In previous studies [42,43], total factor productivity was more used as an evaluation index for the high-quality development of enterprises, but the process of the high-quality development of enterprises may be unsustainable; that is, green and high-quality cannot be achieved. The green and high-quality development of enterprises refers more to the green total factor productivity. Compared with total factor productivity, which only considers expected output, green total factor productivity, which incorporates undesired outputs such as pollutant emissions into the indicator system is more comprehensive. Therefore, this paper studies total factor productivity as one of the factors affecting the green and high-quality development of enterprises. Guan Yuhang, Shi Yishuai, Li Li, et al. [44] took enterprises in low-carbon cities as research objects, and found that the improvement of the total factor productivity of low-carbon city policies would promote the high-quality development of enterprises.

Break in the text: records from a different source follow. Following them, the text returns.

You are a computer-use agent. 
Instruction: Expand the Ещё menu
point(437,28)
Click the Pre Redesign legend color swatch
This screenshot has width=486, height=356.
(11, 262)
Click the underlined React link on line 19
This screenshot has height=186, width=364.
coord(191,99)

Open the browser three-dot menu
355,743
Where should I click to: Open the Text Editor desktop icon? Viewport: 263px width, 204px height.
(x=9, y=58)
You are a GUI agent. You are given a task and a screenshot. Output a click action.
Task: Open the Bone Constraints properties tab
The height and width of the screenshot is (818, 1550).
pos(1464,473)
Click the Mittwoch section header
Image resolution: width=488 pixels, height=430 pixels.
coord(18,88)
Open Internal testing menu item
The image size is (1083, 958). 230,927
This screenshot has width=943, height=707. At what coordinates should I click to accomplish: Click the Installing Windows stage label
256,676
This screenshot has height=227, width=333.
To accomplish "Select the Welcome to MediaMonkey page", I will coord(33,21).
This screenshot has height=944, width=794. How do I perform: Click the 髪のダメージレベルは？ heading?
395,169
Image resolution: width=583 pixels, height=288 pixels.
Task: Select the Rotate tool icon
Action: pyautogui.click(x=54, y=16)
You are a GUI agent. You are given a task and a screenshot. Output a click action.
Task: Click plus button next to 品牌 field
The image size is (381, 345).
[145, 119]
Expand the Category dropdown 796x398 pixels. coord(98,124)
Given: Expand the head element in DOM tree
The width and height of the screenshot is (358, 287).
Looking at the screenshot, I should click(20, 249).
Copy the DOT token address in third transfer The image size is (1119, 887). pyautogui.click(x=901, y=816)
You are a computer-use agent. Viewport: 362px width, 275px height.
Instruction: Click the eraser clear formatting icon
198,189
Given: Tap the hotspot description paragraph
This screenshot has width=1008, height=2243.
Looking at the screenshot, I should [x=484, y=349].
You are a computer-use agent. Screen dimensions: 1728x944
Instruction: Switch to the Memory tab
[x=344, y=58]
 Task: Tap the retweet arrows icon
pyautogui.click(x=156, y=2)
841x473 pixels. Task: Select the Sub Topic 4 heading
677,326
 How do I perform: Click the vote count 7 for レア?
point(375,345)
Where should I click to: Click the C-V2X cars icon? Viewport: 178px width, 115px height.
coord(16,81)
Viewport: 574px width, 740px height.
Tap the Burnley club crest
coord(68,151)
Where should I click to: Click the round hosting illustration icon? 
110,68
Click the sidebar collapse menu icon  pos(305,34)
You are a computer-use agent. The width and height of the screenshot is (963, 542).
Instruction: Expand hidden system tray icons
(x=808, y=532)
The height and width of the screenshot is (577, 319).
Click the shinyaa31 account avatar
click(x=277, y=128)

However, when the follow-up policies cannot keep up in time, the development and improvement of the enterprise will gradually disappear; that is, when the total factor productivity is not improved, the high-quality development of the enterprise will also be limited, making it difficult for the green and high-quality development of the enterprise to break through the bottleneck. Therefore, the following assumptions are made about total factor productivity:

Hypothesis 8.

There is a positive correlation between total factor productivity and the green and high-quality development of enterprises; that is, the improvement of total factor productivity helps to improve green total factor productivity.

In addition to the above common explanatory variables, state-owned enterprises and private enterprises also have their own unique influencing factors. Among them, Chinese enterprises involve the enterprise level, the shareholding ratio of the largest non-state-owned shareholder among the top ten shareholders, and the largest non-state-owned shareholder, whether it is the controlling shareholder, and the sum of the shareholding ratios of all non-state-owned shareholders among the top ten shareholders. The private enterprise involves the shareholding ratio of the largest state-owned shareholder among the top ten shareholders, the total shareholding ratio of all state-owned shareholders among the top ten shareholders, the total number of shares, and the number of state-owned shares. However, to unify the research object, this part of explanatory variables is not considered. The green and high-quality development of enterprises studied in this paper is not considered from the perspective of the sustainability of the enterprise, but is based on a large amount of enterprise data, to find the influencing factors of the green and high-quality development of enterprises, using different methods for modeling, with a view to return to the future green and high-quality development of enterprises.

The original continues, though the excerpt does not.